• The problem: Bring together all lines from the listing below that contain the string "badge".

Input records below:

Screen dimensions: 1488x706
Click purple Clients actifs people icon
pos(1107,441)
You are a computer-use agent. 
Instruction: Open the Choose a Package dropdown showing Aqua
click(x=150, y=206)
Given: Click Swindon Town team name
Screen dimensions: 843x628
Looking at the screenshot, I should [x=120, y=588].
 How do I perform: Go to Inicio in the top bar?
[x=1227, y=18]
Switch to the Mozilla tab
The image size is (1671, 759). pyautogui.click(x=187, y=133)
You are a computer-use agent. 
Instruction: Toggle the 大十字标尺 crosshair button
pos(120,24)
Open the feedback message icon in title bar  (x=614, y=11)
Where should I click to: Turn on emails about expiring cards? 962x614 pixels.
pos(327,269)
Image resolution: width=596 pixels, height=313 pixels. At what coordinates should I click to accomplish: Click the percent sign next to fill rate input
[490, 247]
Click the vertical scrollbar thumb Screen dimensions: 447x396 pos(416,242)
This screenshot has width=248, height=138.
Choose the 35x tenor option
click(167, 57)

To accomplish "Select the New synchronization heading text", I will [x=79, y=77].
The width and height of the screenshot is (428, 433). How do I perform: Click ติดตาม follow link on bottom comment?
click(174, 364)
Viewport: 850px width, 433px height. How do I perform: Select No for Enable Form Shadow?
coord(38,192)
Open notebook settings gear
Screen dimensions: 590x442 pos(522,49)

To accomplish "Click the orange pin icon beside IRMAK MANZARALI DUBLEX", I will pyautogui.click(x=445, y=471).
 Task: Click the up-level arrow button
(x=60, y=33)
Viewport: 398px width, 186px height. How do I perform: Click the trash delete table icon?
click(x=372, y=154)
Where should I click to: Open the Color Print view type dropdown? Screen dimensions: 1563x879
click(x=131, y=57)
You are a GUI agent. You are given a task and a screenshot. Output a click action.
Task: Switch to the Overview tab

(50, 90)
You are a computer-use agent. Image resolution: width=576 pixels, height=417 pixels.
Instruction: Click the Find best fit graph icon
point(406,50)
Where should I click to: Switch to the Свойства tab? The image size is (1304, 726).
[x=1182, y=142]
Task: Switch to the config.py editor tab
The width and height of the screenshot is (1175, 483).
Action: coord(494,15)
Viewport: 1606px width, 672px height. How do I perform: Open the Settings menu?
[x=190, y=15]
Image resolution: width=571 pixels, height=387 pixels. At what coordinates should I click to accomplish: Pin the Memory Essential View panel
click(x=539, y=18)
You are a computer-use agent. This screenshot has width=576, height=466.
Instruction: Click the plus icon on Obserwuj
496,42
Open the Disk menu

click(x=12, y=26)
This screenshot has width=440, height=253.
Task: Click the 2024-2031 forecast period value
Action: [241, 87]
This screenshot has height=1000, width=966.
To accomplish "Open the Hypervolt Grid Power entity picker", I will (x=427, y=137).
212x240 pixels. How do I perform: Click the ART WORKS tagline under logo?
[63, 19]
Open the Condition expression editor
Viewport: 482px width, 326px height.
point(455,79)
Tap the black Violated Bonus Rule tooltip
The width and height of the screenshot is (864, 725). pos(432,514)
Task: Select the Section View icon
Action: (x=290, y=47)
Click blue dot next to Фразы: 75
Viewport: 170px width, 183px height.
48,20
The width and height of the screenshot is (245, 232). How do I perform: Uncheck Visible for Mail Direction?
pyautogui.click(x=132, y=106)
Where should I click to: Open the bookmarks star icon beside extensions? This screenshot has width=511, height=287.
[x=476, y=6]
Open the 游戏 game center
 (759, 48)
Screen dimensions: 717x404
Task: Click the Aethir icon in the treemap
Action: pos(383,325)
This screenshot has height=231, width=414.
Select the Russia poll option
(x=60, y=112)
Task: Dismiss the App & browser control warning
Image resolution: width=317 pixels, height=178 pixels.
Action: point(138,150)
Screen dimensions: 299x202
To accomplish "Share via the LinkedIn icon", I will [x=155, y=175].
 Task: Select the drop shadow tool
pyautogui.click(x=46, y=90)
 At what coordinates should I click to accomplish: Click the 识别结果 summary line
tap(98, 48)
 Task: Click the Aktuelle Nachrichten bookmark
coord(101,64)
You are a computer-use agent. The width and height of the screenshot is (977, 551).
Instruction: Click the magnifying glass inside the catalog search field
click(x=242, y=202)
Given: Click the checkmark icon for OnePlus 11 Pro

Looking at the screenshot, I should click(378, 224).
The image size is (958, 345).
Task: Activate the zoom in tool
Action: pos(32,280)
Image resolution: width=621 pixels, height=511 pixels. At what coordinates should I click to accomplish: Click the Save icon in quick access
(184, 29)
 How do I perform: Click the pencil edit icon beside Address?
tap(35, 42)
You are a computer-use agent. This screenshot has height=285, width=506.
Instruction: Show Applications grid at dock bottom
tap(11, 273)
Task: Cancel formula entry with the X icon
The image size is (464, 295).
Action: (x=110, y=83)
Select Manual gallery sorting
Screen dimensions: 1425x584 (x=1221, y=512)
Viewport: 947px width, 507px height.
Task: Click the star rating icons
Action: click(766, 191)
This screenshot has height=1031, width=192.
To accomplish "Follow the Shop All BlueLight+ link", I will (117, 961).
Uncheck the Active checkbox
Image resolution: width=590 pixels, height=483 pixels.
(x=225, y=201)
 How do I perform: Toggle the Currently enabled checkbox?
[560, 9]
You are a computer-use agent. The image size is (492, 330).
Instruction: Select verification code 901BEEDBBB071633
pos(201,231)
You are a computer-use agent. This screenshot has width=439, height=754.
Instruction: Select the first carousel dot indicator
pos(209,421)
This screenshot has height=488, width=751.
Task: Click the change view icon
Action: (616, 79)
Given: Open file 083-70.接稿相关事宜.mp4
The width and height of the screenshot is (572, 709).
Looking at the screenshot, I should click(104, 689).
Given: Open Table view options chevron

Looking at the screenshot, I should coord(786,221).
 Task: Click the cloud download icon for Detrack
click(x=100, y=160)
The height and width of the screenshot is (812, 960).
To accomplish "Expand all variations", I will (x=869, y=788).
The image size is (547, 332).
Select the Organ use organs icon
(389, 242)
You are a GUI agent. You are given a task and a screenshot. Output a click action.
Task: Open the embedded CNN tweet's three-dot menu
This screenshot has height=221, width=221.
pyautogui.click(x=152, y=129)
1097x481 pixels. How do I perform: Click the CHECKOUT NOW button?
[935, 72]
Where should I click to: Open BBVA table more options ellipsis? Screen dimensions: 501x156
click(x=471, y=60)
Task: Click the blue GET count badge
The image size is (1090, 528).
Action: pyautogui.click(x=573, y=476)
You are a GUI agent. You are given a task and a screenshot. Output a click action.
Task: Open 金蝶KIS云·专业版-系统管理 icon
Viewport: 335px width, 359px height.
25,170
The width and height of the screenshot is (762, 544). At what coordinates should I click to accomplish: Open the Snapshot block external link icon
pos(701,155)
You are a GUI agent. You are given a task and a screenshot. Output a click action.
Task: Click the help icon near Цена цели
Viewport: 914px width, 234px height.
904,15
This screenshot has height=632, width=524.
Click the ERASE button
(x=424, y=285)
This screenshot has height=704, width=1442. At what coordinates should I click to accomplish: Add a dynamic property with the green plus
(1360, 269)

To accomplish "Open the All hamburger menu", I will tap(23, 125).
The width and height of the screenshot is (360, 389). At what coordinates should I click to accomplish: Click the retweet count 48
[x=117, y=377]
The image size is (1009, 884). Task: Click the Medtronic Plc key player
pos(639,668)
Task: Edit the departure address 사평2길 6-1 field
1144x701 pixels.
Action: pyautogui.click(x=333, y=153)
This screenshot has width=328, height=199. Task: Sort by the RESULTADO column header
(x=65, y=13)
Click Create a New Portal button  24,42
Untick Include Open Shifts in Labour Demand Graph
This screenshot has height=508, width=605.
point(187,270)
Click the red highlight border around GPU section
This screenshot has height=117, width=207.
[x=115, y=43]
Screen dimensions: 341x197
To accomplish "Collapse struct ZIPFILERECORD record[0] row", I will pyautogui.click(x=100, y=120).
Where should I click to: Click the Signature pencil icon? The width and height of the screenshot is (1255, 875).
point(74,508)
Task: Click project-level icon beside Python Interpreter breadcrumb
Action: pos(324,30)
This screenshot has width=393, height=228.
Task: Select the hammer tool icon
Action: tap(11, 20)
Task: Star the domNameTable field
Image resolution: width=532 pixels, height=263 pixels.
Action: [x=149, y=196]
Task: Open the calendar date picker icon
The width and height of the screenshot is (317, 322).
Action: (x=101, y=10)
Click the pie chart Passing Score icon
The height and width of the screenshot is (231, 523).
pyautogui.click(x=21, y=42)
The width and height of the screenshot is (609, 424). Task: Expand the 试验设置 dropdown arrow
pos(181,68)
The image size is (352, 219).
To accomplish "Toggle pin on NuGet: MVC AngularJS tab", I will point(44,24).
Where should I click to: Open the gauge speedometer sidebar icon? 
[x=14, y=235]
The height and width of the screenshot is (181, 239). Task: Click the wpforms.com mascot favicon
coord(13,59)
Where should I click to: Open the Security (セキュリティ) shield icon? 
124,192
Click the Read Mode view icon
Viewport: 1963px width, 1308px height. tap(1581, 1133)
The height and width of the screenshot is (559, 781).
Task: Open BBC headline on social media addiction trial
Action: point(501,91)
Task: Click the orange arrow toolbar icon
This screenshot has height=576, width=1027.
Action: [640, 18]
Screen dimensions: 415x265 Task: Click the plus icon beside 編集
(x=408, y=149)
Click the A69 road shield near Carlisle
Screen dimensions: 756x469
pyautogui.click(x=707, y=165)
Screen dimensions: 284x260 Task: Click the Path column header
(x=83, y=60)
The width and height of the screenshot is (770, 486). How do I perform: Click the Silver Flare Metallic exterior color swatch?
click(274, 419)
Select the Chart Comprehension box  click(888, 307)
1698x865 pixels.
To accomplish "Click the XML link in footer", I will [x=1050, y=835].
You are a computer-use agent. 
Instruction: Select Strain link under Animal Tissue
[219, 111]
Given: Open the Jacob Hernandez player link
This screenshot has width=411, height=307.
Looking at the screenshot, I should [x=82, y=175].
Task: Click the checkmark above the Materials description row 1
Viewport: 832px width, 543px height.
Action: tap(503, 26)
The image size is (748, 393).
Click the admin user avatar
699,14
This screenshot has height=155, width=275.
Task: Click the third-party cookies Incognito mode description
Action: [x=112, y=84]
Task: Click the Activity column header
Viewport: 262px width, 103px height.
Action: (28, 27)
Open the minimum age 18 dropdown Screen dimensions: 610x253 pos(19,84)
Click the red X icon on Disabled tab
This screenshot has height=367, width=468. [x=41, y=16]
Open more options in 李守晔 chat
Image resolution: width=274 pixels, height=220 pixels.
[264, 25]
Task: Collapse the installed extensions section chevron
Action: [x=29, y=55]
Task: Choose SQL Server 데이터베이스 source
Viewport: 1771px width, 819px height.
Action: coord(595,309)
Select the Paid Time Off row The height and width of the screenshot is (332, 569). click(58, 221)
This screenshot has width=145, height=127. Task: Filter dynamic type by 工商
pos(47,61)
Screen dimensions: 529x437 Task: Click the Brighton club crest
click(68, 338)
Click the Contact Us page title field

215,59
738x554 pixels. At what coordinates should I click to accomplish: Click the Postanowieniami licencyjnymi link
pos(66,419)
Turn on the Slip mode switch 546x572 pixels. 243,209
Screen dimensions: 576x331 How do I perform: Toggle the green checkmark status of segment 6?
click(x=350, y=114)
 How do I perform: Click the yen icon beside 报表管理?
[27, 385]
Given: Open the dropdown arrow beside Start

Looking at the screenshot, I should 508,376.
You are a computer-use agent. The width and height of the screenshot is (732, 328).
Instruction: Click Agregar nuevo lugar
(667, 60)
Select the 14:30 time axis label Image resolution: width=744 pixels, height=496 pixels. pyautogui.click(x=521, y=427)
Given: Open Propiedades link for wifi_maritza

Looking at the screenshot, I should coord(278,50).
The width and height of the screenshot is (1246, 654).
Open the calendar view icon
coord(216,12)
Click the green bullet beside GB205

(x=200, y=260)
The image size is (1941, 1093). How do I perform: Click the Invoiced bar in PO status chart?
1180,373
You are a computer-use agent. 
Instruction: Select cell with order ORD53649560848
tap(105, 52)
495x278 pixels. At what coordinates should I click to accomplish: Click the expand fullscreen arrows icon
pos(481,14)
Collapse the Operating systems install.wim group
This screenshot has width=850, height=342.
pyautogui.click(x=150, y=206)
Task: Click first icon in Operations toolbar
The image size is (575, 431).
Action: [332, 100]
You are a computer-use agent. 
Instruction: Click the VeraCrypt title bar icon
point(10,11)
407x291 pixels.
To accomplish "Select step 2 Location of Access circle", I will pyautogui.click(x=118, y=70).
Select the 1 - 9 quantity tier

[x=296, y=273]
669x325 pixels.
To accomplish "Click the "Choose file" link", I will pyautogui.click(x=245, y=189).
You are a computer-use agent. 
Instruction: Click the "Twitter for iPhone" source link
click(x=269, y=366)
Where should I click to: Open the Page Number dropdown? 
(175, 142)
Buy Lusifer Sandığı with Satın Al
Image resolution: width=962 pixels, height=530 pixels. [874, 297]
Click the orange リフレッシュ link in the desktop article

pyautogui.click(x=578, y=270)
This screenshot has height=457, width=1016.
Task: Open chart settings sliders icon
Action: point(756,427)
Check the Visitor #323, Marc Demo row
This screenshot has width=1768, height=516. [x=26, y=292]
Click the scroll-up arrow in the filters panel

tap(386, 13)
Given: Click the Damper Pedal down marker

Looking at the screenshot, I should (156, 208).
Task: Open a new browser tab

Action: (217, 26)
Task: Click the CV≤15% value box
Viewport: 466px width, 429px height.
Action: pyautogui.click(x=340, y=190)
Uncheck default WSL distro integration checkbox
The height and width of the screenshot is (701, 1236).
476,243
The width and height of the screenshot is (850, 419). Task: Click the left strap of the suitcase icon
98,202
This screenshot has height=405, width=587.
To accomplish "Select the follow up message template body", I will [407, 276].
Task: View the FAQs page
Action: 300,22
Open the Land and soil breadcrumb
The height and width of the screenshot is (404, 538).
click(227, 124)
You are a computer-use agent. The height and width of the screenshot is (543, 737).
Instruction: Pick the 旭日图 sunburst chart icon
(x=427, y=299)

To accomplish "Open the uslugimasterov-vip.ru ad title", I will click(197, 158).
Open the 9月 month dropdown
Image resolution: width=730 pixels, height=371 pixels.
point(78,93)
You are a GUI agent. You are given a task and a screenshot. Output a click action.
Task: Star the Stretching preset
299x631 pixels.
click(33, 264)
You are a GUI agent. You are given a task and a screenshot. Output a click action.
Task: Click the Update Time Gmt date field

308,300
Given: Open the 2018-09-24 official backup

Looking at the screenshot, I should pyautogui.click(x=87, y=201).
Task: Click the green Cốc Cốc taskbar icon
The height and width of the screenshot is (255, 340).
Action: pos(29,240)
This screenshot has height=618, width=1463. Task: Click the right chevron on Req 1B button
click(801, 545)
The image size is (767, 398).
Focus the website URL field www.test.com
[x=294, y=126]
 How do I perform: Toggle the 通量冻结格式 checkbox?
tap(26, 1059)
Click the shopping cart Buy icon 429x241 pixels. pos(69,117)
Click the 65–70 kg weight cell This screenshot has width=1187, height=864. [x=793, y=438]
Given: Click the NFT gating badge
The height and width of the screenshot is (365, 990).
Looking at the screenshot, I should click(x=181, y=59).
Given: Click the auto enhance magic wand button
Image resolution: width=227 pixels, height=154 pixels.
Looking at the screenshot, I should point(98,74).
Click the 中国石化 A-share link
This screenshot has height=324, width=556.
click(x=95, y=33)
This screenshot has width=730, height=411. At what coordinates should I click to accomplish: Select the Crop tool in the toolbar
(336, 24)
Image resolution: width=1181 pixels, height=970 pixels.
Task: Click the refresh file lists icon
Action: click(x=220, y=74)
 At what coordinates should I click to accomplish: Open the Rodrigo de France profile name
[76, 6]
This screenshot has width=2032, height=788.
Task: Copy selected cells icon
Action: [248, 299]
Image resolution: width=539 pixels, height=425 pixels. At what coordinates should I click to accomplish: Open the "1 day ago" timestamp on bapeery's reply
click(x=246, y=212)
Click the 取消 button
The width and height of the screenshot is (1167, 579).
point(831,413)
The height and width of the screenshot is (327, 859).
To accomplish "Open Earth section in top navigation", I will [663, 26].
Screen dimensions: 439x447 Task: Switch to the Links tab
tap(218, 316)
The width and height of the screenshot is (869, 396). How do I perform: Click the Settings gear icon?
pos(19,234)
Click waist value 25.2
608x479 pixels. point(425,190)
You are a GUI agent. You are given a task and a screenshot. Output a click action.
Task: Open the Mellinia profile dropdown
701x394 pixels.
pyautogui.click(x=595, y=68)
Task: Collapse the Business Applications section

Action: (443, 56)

End of Input records.

• Task answer:
Task: Click the blue GET count badge
Given: Click the NFT gating badge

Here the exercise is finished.